Dann sollte man aber auch die Feinheit besitzen, eine globale Konstante MAX_MELD zu deklarieren und die als obere Array-Grenze und Schleifenvariable zu verwenden, damit es nachher wirklich flexibel ist. Nicht zu vergessen: Diese Konstante dann auch intern im FC anlegen mit dem Schlüsselwort EXTERNAL...


----------



## Babylonkiller (8 November 2012)

also ich hab grad deinen Code getestet. Mit meiner 750-841 funktioniert der Code nicht. Wenn ich Bit 2 im ARRAY auf TRUE setze dann ist Bit 1 TRUE und alle anderen FALSE. Warum funktioniert es bei mir nicht?


----------



## Majestic_1987 (8 November 2012)

Weil deine Array-Indizes bei 0 beginnen, würde ich vermuten. Bit 2 im Array (also arrMeldungen[2]) ist ja das 3. Bit. Beginnt die Schleife aber nicht bei 0 sondern bei 1 wurde die Adresse, die im Pointer steht, einmal zu wenig inkrementiert. Du musst dann die Schleife entsprechend anpassen.


----------



## Babylonkiller (8 November 2012)

ich hab nur deinen code kopiert und getestet. aber irgendwie gehts nicht. ich vermute ja das es an der Steuerung liegt. Mein ursprünglicher code funktioniert bis Meldung[64] in der 750-830 ohne probleme. In der 750-841 geht aber garnix. Scheiss Computer gelumpe muahahahahahaha


----------



## Majestic_1987 (8 November 2012)

Du kannst davon ausgehen, dass es nicht an der Steuerung liegt. Schau dir mittels Breakpoints mal an, welche Adressen in der Schleife stehen...und vergleich die mit den Adressen deiner Bools. Ich habs eben auf nem TwinCat getestet. Läuft problemlos.


----------



## Babylonkiller (8 November 2012)

Jetzt versteh ich überhaupt nix mehr.


----------



## Majestic_1987 (8 November 2012)

Poste mal bitte deinen Code. Die Funktion und den kompletten Aufruf. Wichtig ist auch: Du MUSST wenn du mit Pointern rumhantierst und die nicht in jedem Zyklus aktualisierst (ob das so ist hängt von deinem Programm ab) in jedem Fall nen kompletten Download machen, nicht nur ein Online Change, da andernfalls die Pointer ihre Werte behalten, die nach einem Online-Change i.d.R. NICHT mehr den wirklichen Adressen der Variablen entsprechen.

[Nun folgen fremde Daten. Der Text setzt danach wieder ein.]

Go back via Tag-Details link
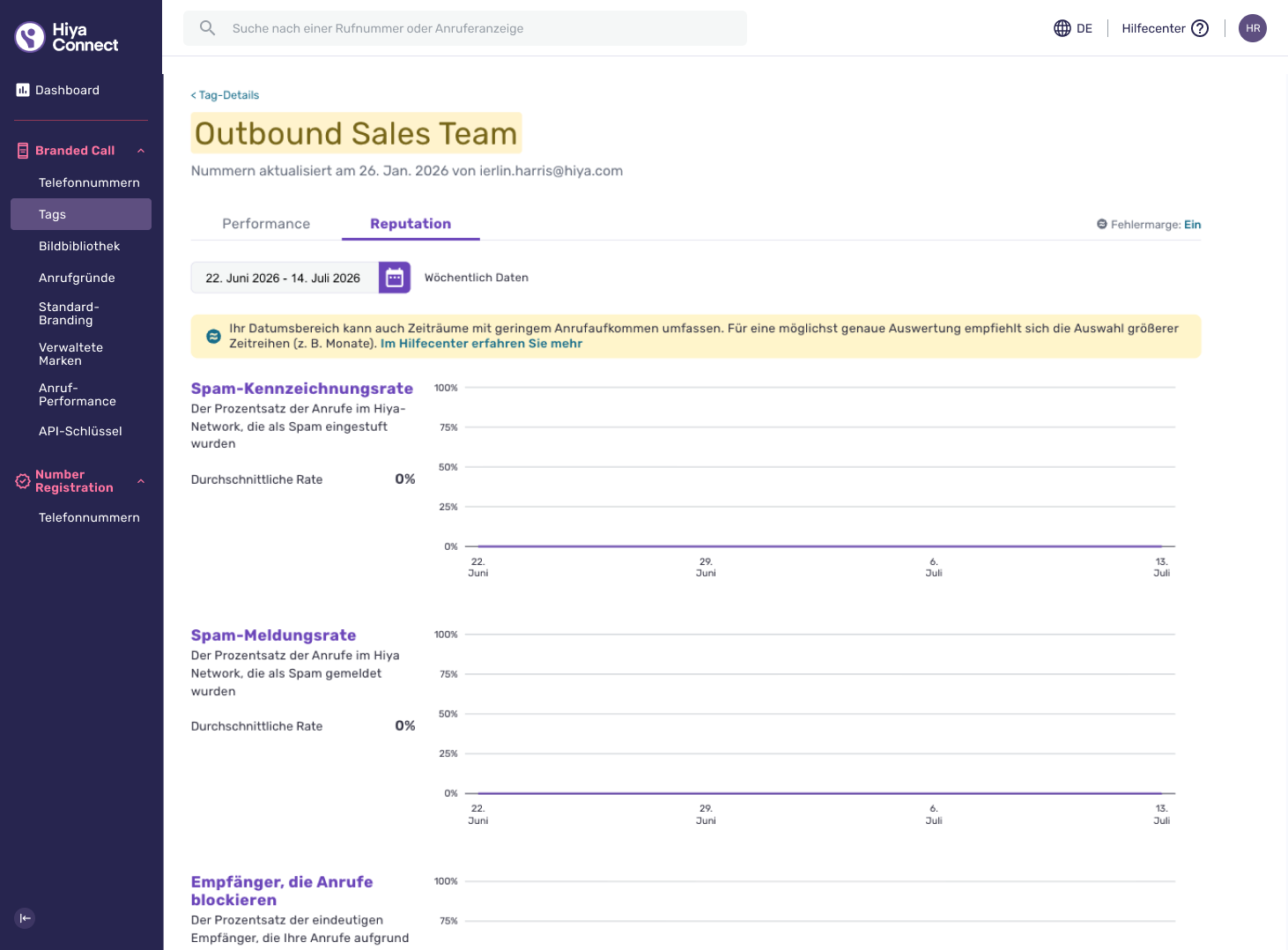The width and height of the screenshot is (1288, 950). (225, 95)
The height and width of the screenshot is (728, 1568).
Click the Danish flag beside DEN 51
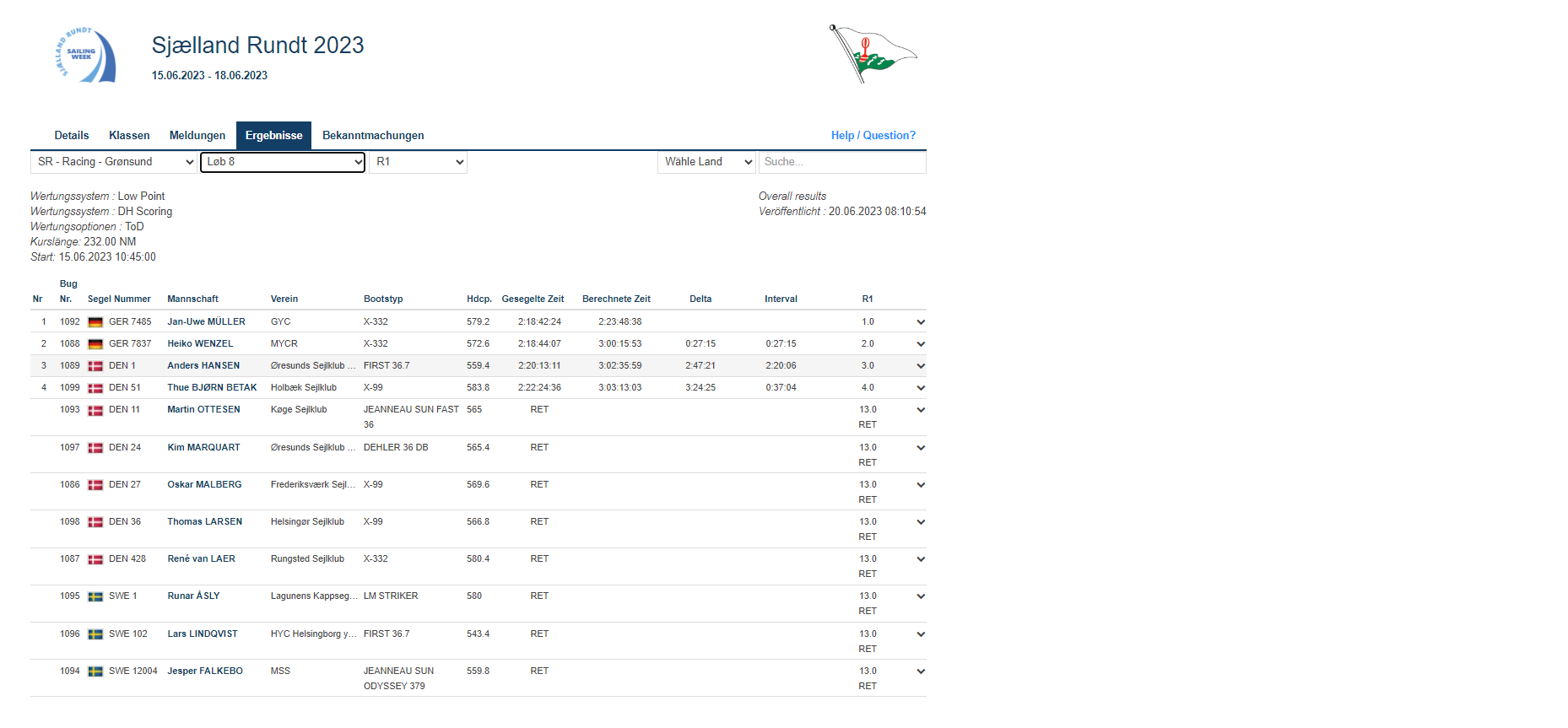pyautogui.click(x=95, y=388)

Übrigens scheint die Funktion ja zu stimmen. Allerdings hast du ne Verschiebung in den Adressen um 5 Bit. Das scheint zumindest ein systematischer Fehler zu sein. Könnte an der Speicherverwaltung in der Steuerung liegen (auch wenn ich mir die Verschiebung damit nich wirklich konkret erklären kann).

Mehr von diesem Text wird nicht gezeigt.